By TruthTellah 12 Comments
I don't know quite what to say... I have a feeling Ryan would be a bit annoyed with the thought of anyone being speechless thanks to him. The last thing he'd want is silence, even if all you could say is, "Fuck! SHIT! What the hell are you talking about? Ryan Davis can't be dead! That's bullshit, you lying sack of crap!"
For the last few hours, that's probably the best I've been able to muster, and I'd like to think he'd appreciate the great enthusiasm with which people have responded to his passing. He didn't ever seem to want people to change for him. He just wanted them to boldly be who they are.
And that was perhaps what I appreciated most about him as a man and an entertainer. It was always hard to put a peg on the magic of Ryan Davis, but if I were to venture my own inarticulate guess, I would say it was a passion for passion. A man driven not only by himself being a truly memorable character but by his desire to see others shine for who they are, as well. It made him an amazing host, encouraging others in putting themselves out there for the entertainment and education of everyone else.
His subtle and not-so-subtle provocations of conversation were a major part of what has made the Bombcast an enduring weekly discussion of videogames and everything else one can imagine. He pushed and prodded in videos, whether with his cutting criticism or unconstrained joy. Nothing appeared "meh" to him. It was "MEH!" Even his boredom asserted an undeniable presence. He was unequivocally himself in everything he was a part of.

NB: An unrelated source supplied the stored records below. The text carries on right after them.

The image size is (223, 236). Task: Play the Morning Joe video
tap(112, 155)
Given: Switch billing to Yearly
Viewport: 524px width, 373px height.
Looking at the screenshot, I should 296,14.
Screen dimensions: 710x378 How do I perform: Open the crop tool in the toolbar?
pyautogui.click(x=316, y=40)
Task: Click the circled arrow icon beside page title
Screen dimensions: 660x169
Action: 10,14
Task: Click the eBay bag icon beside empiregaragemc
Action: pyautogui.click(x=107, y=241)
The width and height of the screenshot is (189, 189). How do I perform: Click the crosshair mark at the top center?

Even as an videogame personality I knew strictly through the Internet, I will miss Ryan Davis as though he were an old friend I had truly known. I can't quite explain that. But while his friends and family deeply mourn their loss, I cannot help but mourn with them in my own distant way. I am but another random member of the Giant Bomb community, and perhaps that's why his death is having such an impact. Giant Bomb really is a community, and Ryan was a leader and a major part of what has brought us all together.
There would have been no Giant Bomb without Ryan Davis, and Giant Bomb is forever changed by this loss. Ultimately, this site is but a small part of what Ryan accomplished in his life, as a man, as a son, as a husband, as a friend... but it is undeniably an important and amazing site and community that he helped build up until the day he was taken from this earth. It's natural for people to wonder what will happen without him here, because he leaves an immense hole that cannot be filled. The Giant Bomb we have known will not be the same as the Giant Bomb in the future, but all of this stands as a tribute to a man who made life brighter for thousands of people across the world.

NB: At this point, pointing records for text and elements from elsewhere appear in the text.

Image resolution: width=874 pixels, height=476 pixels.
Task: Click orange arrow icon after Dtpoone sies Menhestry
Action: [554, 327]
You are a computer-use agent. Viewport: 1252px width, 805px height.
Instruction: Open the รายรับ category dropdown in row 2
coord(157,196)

At this point, I imagine Ryan goading me to wrap things up, because I cannot help but feel that he would be hesitant to accept just how wide and deep the outpouring of love is for him and all that he has done. He's just some asshole who makes random comments on videogames and does dumb shit, he might say, and he and Jeff have never seemed to cease in marveling at the fact that they get to do this for a living. Yet, all of that dumb shit culminated in a man who made a real impact on videogame culture and entertained hundreds of thousands more than he would ever know.
As a regular source of joy for everyone who knew him, Ryan was an irreplaceable part of our lives. And while I shed a few tears trying to get all of this out, I can't help but shout, "FUCK RYAN DAVIS." You jerk. You asshole... Why'd you have to make us care so much? Why'd you have such an impact on this crazy community of gamers? You're gonna be missed so damn much.
My sincere prayers are with his wife, his family, his friends, and everyone here at Giant Bomb who has gotten so much from his years of hard work and friendship. May you find some peace in the face of this immeasurable loss.